[Begin]

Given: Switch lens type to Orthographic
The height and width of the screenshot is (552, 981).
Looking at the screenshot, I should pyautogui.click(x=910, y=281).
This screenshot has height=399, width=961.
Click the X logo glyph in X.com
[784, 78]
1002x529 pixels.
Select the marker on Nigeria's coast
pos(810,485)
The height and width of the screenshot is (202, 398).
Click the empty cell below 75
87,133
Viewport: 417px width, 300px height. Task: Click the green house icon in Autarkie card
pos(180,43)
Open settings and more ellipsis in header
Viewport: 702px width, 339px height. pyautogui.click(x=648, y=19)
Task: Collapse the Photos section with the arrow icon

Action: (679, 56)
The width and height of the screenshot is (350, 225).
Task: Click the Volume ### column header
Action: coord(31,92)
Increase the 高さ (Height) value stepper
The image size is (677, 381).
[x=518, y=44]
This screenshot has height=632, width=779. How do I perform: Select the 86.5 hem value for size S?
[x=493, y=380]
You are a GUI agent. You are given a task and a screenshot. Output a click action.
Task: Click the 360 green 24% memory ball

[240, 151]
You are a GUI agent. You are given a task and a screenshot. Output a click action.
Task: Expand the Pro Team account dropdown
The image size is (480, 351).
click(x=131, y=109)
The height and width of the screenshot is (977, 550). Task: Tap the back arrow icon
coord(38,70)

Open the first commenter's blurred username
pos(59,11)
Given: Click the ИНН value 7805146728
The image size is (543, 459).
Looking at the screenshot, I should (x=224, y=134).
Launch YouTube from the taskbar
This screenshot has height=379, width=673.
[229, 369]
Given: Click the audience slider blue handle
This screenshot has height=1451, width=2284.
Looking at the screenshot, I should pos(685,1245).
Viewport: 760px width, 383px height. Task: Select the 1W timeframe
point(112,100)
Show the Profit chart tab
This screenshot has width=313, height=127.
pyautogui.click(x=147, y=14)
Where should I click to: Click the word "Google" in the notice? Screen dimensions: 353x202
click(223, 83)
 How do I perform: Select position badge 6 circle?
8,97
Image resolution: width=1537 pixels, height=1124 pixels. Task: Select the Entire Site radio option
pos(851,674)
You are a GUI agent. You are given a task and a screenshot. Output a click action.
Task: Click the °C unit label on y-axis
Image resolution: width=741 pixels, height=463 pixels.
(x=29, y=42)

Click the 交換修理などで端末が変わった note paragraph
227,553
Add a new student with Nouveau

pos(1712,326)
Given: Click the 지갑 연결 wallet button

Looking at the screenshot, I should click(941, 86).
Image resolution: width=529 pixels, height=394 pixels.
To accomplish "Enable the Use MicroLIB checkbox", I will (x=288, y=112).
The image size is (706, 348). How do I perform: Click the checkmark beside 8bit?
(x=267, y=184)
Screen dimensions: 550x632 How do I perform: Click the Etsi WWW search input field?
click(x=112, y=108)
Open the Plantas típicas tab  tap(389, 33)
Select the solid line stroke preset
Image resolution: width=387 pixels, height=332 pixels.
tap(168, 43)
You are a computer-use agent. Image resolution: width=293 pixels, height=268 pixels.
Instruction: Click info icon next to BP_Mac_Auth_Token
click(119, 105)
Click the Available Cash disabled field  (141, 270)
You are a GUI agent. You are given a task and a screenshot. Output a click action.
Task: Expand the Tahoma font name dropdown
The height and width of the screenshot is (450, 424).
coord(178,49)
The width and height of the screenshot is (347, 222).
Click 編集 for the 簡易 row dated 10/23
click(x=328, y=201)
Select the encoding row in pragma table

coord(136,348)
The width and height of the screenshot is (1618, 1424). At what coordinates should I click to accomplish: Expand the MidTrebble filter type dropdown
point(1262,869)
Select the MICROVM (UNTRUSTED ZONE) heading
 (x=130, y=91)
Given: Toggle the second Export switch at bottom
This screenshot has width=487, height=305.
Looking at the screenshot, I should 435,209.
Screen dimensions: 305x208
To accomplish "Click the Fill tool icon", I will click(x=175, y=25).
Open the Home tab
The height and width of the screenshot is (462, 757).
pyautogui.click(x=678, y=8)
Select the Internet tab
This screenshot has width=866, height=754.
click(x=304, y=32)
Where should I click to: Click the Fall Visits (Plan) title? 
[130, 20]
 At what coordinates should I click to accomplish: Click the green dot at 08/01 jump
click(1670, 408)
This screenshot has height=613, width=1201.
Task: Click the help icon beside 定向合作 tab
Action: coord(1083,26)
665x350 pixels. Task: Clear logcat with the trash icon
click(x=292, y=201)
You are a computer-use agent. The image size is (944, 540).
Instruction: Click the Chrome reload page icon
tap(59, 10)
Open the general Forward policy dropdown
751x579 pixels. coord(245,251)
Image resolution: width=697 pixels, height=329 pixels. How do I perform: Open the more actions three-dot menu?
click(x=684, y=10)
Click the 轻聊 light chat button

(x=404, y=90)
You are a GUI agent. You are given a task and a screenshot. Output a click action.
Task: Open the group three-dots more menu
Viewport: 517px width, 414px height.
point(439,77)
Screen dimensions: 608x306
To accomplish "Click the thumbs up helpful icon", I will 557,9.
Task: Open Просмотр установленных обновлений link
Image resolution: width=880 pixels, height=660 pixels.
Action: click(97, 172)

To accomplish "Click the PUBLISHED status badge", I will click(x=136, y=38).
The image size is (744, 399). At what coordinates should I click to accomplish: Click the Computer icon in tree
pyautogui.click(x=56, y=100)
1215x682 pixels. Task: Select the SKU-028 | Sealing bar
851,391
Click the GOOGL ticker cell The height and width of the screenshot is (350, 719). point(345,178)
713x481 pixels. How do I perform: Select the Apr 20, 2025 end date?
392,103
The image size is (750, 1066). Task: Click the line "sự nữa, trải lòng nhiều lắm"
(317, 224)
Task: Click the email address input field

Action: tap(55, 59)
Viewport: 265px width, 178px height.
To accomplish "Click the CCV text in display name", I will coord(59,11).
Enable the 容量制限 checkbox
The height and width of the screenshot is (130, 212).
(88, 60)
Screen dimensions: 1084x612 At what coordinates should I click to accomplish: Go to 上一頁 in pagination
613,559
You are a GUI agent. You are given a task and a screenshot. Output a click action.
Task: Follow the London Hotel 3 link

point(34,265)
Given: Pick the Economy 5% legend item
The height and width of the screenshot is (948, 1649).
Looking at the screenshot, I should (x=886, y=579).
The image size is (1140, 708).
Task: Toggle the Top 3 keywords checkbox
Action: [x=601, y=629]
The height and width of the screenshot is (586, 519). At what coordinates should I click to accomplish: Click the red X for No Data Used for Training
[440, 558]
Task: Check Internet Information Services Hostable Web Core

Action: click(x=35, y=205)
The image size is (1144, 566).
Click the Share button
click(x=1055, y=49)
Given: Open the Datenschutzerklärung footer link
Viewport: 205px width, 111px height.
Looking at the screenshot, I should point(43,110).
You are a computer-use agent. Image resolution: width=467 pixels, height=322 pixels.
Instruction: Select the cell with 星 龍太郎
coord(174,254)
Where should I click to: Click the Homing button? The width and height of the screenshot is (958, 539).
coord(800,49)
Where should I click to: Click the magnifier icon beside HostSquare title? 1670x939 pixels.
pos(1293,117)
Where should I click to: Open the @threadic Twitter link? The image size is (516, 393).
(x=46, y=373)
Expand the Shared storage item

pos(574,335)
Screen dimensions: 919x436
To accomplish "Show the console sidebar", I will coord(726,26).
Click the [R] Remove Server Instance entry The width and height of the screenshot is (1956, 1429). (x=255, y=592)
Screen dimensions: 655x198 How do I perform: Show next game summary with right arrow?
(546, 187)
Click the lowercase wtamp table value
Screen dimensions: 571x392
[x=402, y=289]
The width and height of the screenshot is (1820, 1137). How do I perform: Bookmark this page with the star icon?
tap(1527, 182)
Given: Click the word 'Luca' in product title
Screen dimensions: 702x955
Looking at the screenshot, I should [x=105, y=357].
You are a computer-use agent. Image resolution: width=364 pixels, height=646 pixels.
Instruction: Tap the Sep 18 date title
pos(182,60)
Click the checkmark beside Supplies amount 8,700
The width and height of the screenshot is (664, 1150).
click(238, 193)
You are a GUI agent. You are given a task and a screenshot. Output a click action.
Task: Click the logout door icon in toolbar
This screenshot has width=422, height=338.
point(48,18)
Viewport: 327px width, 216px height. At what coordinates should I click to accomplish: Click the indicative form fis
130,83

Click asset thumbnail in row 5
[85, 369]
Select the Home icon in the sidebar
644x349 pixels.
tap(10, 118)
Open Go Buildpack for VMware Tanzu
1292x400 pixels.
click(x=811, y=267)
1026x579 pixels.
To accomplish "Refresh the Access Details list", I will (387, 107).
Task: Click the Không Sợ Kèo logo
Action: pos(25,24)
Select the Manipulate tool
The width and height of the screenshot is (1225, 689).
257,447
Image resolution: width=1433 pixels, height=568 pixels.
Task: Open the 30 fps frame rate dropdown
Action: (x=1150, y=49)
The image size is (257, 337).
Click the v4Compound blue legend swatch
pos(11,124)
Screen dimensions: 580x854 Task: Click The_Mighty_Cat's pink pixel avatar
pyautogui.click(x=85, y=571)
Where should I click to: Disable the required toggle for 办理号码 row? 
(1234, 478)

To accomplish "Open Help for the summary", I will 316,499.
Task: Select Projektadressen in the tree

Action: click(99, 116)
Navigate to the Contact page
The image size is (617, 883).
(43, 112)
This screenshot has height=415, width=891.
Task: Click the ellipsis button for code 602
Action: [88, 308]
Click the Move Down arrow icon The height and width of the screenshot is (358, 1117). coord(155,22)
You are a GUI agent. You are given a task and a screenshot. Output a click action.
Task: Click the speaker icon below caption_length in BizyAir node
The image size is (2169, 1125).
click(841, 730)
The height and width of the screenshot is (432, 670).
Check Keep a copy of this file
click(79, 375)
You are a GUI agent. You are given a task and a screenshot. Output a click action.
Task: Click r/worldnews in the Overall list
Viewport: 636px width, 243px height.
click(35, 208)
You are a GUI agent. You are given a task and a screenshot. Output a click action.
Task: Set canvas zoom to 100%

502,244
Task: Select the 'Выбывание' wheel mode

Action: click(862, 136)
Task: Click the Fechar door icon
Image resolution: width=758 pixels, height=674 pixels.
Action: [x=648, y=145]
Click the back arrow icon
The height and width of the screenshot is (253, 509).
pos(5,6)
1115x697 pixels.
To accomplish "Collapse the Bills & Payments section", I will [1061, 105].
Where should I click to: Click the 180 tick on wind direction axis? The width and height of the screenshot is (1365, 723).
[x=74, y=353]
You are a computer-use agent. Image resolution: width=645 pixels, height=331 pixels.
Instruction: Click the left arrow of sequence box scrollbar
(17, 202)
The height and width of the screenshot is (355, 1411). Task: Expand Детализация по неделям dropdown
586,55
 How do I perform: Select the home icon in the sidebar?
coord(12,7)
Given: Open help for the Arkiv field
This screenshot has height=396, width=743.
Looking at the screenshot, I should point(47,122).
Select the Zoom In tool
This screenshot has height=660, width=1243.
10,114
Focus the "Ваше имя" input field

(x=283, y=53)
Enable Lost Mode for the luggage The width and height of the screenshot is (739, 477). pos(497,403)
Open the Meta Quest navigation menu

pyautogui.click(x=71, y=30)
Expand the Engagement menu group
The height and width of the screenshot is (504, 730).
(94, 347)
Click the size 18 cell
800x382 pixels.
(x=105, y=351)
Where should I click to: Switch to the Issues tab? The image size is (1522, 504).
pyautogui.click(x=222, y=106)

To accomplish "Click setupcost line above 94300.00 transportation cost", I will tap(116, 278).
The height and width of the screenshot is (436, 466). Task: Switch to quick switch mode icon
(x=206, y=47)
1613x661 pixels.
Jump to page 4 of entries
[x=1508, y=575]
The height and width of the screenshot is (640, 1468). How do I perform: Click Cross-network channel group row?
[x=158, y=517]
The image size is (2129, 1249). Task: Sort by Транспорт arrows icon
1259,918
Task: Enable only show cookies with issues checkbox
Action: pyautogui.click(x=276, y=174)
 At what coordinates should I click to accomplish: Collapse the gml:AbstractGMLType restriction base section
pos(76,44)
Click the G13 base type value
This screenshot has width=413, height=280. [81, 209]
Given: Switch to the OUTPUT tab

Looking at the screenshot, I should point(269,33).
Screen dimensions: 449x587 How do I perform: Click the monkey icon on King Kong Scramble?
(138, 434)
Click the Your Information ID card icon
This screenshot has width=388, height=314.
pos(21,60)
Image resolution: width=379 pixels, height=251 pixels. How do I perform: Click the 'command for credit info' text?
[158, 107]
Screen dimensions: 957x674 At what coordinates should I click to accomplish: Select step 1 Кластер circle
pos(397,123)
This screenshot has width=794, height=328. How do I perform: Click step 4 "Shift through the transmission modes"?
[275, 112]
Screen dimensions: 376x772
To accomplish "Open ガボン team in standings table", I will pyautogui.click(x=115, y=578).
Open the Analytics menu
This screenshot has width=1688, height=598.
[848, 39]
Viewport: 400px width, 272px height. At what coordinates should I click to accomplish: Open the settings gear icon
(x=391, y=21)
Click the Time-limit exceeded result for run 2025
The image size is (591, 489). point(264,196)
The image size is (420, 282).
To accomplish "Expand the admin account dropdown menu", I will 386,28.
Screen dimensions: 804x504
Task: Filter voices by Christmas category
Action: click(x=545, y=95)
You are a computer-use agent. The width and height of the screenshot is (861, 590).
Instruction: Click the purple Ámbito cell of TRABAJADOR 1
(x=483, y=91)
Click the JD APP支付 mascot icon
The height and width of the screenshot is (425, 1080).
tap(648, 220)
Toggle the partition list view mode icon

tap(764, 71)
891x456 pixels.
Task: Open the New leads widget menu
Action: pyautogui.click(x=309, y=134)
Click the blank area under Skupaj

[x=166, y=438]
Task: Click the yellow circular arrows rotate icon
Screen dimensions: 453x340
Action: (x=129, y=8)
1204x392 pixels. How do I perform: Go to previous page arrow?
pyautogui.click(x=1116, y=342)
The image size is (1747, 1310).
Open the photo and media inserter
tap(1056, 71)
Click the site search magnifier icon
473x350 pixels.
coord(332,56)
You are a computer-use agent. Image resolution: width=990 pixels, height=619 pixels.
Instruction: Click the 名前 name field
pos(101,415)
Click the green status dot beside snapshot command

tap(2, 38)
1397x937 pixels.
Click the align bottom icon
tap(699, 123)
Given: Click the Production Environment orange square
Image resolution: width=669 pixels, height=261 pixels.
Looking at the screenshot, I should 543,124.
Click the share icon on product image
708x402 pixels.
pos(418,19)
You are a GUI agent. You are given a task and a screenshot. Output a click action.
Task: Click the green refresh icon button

[End]

__WHAT TO WORK ON__
Print the listing again word for word, starting with the line that contains "Click the lowercase wtamp table value" and going on through the line that contains "click(238, 193)".

__WRITTEN SOLUTION__
Click the lowercase wtamp table value
Screen dimensions: 571x392
[x=402, y=289]
The width and height of the screenshot is (1820, 1137). How do I perform: Bookmark this page with the star icon?
tap(1527, 182)
Given: Click the word 'Luca' in product title
Screen dimensions: 702x955
Looking at the screenshot, I should [x=105, y=357].
You are a computer-use agent. Image resolution: width=364 pixels, height=646 pixels.
Instruction: Tap the Sep 18 date title
pos(182,60)
Click the checkmark beside Supplies amount 8,700
The width and height of the screenshot is (664, 1150).
click(238, 193)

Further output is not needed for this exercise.